WDR 3: Der Wissenschaftler und Forscher scheint schon durch in diesem Oeuvre.

Burchardt: Auf jeden Fall, aber es sind auch Etüden des Sehens. Es ist fast eine postmoderne Perspektive des Sehens, dass wir vor lauter Wald die Bäume nicht mehr sehen und in der Unübersichtlichkeit das Einzelne aus dem Blick verlieren. Dieses Werk fordert uns Zeit ab und befragt unsere Wahrnehmungsgewohnheiten.

WDR 3: Haben Sie Unterlagen gefunden, wie er sich in die Techniken, in die Materie eingearbeitet hat, zum Beispiel japanische Origami-Techniken?

Burchardt: Das ist ganz spannend, aber auch im Moment noch gar nicht aufgearbeitet. In der Bibliothek findet sich japanische Literatur, wir gehen inzwischen davon aus, dass er sich das autodidaktisch versucht hat beizubringen und auch zu rezipieren. Wobei man dem nicht gerecht wird, wenn man sagt, das ist eine Ableitung, sondern es sind Inspirationen.

WDR 3: Gehört denn eine gewisse Besessenheit dazu, so ein Werk zu schaffen?
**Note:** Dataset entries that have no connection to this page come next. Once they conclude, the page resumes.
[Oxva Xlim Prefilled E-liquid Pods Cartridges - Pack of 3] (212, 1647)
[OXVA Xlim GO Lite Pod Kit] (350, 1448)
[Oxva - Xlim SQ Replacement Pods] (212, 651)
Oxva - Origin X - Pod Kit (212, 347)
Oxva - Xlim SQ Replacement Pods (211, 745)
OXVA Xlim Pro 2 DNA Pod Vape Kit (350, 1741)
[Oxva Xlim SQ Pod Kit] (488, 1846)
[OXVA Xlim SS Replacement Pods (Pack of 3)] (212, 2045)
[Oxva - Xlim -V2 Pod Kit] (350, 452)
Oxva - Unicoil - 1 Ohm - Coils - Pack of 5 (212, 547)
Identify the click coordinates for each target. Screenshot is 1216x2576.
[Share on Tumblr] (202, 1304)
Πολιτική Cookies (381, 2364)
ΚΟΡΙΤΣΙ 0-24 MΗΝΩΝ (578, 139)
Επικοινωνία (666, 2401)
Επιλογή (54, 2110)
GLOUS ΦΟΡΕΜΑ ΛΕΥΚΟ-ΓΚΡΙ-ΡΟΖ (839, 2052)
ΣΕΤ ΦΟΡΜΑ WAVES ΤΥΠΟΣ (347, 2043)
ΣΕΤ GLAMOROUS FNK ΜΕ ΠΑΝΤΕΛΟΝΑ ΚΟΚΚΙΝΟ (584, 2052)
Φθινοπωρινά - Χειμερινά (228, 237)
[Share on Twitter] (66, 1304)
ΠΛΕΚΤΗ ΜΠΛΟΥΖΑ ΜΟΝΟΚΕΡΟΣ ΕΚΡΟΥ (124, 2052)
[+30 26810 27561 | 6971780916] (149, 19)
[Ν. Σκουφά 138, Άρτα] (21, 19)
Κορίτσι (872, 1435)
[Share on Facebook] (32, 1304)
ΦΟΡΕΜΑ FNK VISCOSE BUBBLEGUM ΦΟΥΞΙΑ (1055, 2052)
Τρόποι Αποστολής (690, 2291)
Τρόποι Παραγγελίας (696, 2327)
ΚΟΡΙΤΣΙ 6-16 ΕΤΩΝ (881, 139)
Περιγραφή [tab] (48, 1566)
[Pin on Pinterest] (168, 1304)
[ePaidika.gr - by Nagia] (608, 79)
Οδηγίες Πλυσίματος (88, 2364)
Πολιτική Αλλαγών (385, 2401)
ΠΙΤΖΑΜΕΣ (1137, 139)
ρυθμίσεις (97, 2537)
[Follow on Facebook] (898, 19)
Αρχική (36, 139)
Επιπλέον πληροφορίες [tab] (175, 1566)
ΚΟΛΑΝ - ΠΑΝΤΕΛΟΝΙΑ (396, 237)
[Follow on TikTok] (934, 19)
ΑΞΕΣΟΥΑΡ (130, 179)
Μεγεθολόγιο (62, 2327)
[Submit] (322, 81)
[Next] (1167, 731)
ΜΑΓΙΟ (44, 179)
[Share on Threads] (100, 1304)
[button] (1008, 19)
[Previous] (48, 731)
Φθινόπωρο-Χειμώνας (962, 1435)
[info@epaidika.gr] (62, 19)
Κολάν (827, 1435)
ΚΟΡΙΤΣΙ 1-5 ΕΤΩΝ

Burchardt: Auf jeden Fall. Man muss sich vorstellen, das sind jetzt fast 40 Jahre der Einsamkeit, der Erwerbslosigkeit, es gibt kein Einkommen, sondern nur dieses Lebensthema. Ich denke, er hatte auch die Hoffnung, damit auch in irgendeiner Weise zu reüssieren, aber das war nicht der Hauptantrieb. Es ging tatsächlich darum, diese Formsprache bis ins Letzte auszureizen, um so etwas wie eine Wahrheit des gefalteten Papiers zu finden.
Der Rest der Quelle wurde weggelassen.